What is the relationship between dancing and aging?

The relationship is quite varied, which is what Schupp and her co-editors discovered while writing the book.

“As we started to think about this idea of aging, it occurred to us that we are actually aging from the moment we’re born. So our idea was to look at how our relationship to dance can change throughout the lifespan,” Schupp said.

This relationship can change a great deal depending on factors such as how interested a person is in dance and how engaged they are, according to Schupp.

“For those of us in the profession, oftentimes we go through a series of changes within our identity in relationship to dance,” Schupp said.

Various identities could include being a performer, teacher, choreographer, etc. This can build a deep process of reflection.

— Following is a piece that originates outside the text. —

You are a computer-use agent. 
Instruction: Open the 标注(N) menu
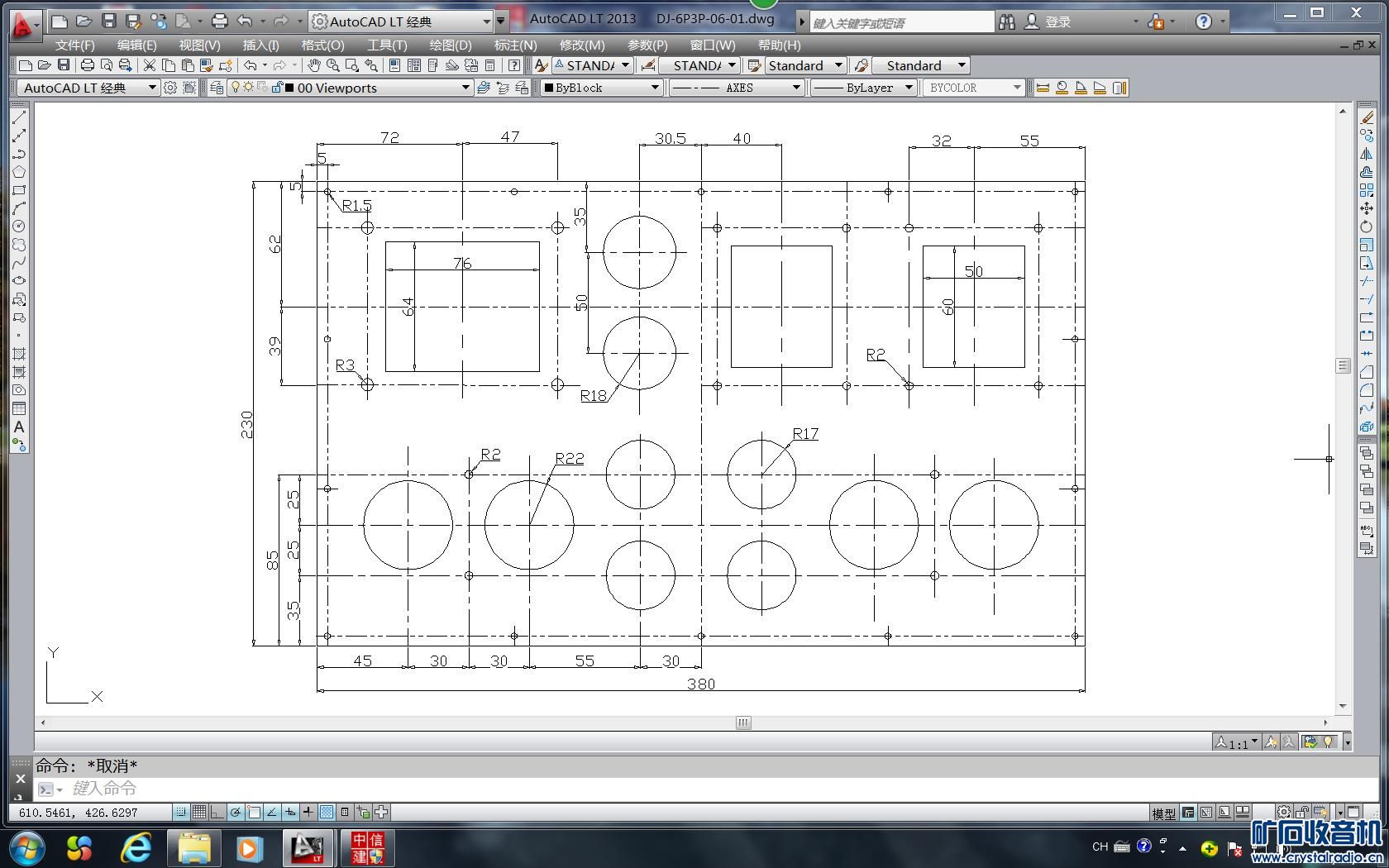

“We’ve also found through doing this book that ideas about what people can do at a given age in relationship to dance also changes over time. My chapter looks at what is thought to be age appropriate movement in dance competition culture. These are the events where local studios bring their students and they perform tap, jazz, hip-hop or ballet for trophies. And I grew up in that world in the ’80s and ’90s. What was thought to be age appropriate for me during my time in terms of what was thought to be good technique is very different from what dancers at the same age are expected to do now,” Schupp said.

Throughout the book, there is a large sociological aspect. There is a whole chapter on parenting and how it influences those who are dancing, and vice versa, according to Schupp.